When you can hardly move your neck due to pain and stiffness the last thing that you want to do is exercises that directly work on the neck, which is a delicate area to exercise at the best of times. However gentle slow exercises that work on the neck indirectly can give some relief and often in just a few minutes. Keep any of these exercises slow smooth and gentle, all of the exercises should be done as small circles.
Rolling the hips.
Rolling the hips is an indirect way to get some movement going in your body when it is locked up due to neck pain. The hips are a large strong part of the body unlike your small delicate and at that moment painful neck. The hips are a relatively long way from the neck so even with only a little practice but a lot of care you should be able to slowly rotate them without having to move the neck or hardly at all.
For this exercise cast your mind back to the school playground and the girls spinning hoola hoops on there hips, now divide the speed and size of their movement by ten!
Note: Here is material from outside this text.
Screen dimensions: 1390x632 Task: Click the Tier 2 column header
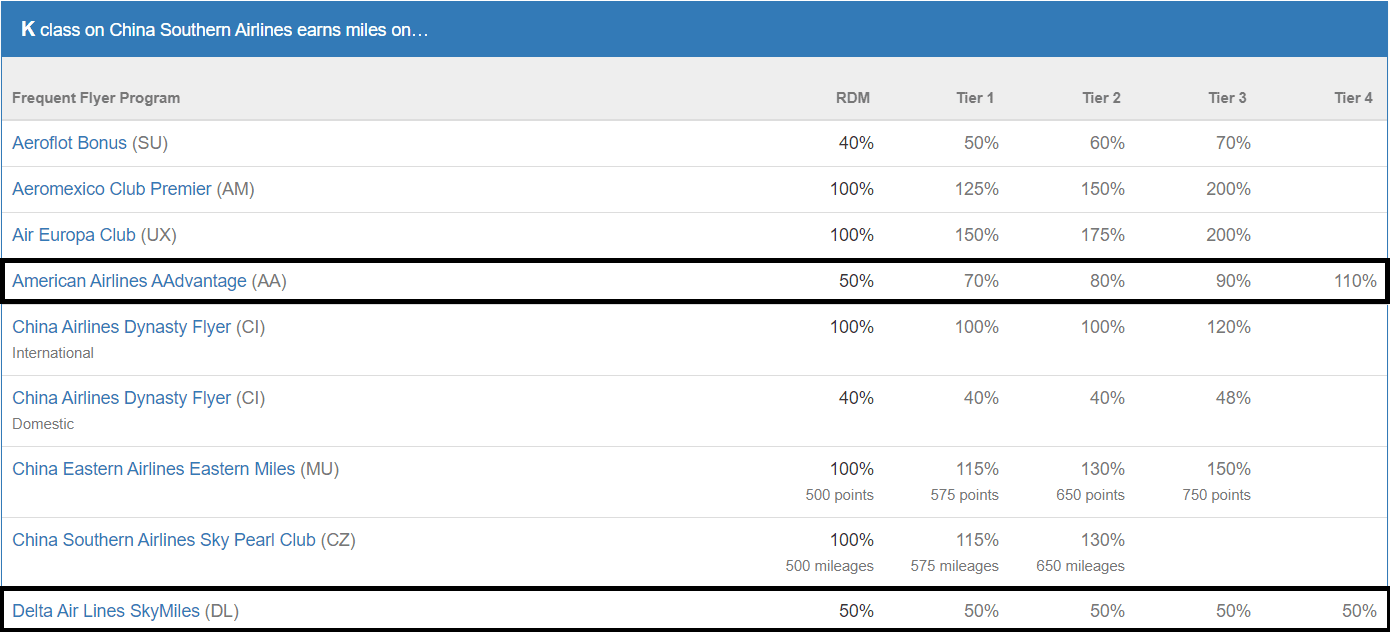click(x=1101, y=98)
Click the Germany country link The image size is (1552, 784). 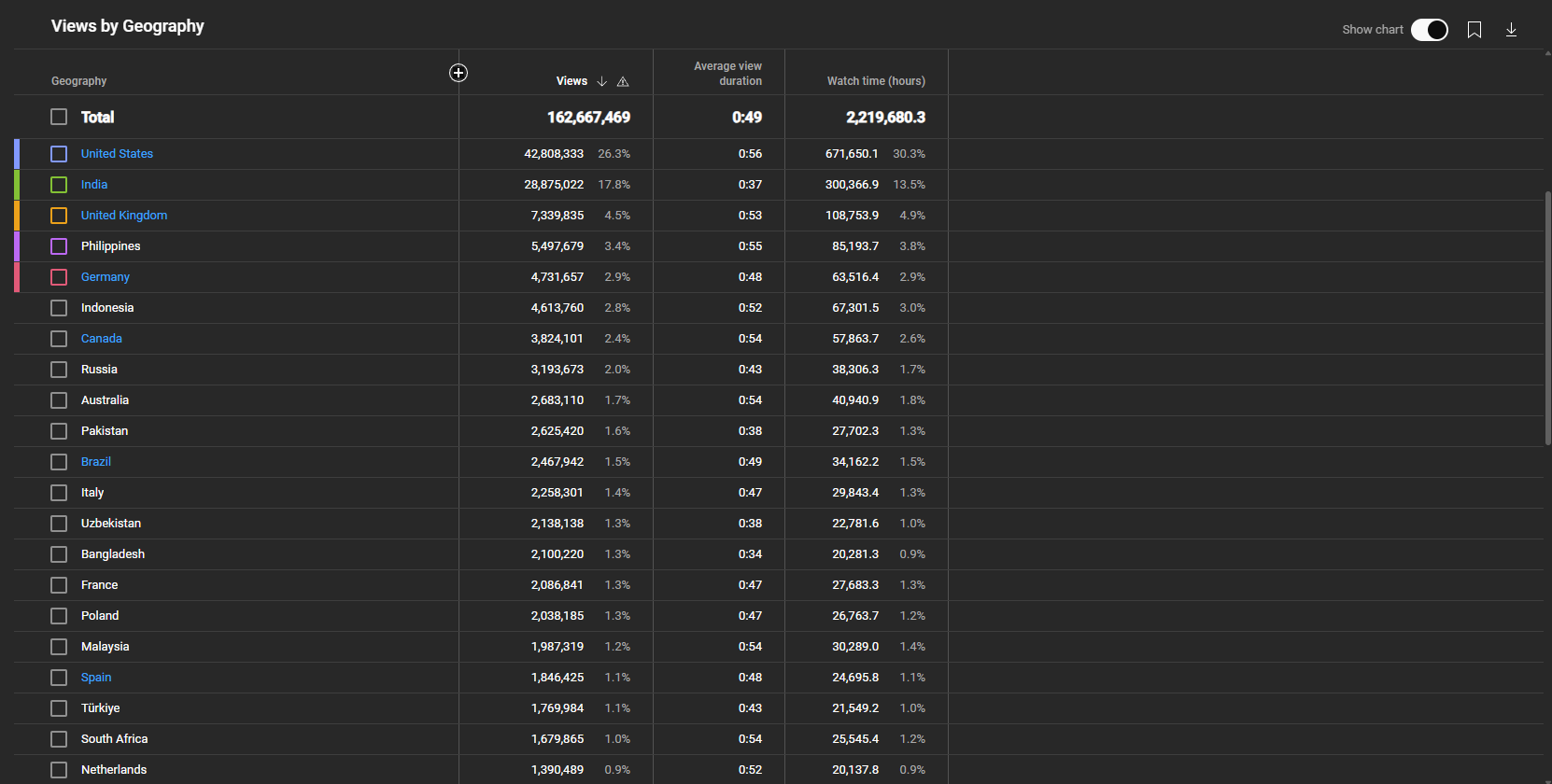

As your hips are at one end of the spine and your neck is the other slow controlled circles with the hips can help to gently start to free up the neck. Try no more than five rotations and then rotate the other way, feel how you are doing before deciding to do more.
Shaking the hands.
Again because the hands are along way from the neck you can get away with moving them and not jarring the neck. What we want to do is create gentle rhythmic movements that cause a sensation in the neck that feels like a gentle vibration. Hold your hands in front of you or at your sides and imagine that you have wet hands and no towel and shake your hands trying not to move the rest of your body.
Do this gently so that if your hands really were wet it would not get them dry! Do this for no more than thirty seconds, you should be able to feel if it is starting to help.
Rolling the shoulders.
This exercise is best done after the first two as the shoulders are in close proximity to the neck, only do this one if the first two have to some extent given you some extra movement back to your neck. Very slowly rotate the shoulders one at a time, place the opposite hand near the shoulder to help control the movement and help to isolate the rolling shoulder from the neck. Try no more than three rotations on each side to start with and see how you get on.
Breath deeply and calmly from your lower tummy.
When we are in pain we often tense up without even noticing. Tension in the body especially a sort of holding or locking up of the part that hurts only makes things worse. In the medical profession they call this habit of the body to tense an area in pain guarding. By breathing deeply calmly and in a relaxed manner we can start to disparate some of the tension held in the body. Focus your mind as much as you can just on following the breathing as you breath in and out. When distracting thoughts come along just bring your attention back to following your breath in and out. This breathing exercise can help with many things so it’s a good one to know. Like everything you will only get the hang of it with some regular practice but once you have got the hang of it this breathing exercise is a great tool.
I would recommend doing this breathing exercise in between each of the other exercises even if only for half a minute. By repeating the breathing exercise briefly in between the others you will be relaxing and slowing down the pace that you are going at, remember that you can go too fast but never too slowly with these in fact the slower the better.
It’s your body
If you suffer from neck pain from time to time you may find yourself doing these exercises quite often. These exercises are some good basics there are others which could well be worth doing as extras. It’s easy to depend completely on pills but it feels good to be able to help yourself, it’s your body and it’s up to you how you look after it. I have found these exercises to be helpful on many occasions and they can work for you to.
Prevention is better than cure.
Most of us in this modern world watch a screen for too many hours a week and sit driving for many hours as well. These exercises can be done daily as part of a general exercise program which could well reduce the occurrences of a stiff neck. Like anything what you choose to put in will govern what you will get out of these exercises, I hope that you give them a go because they do work.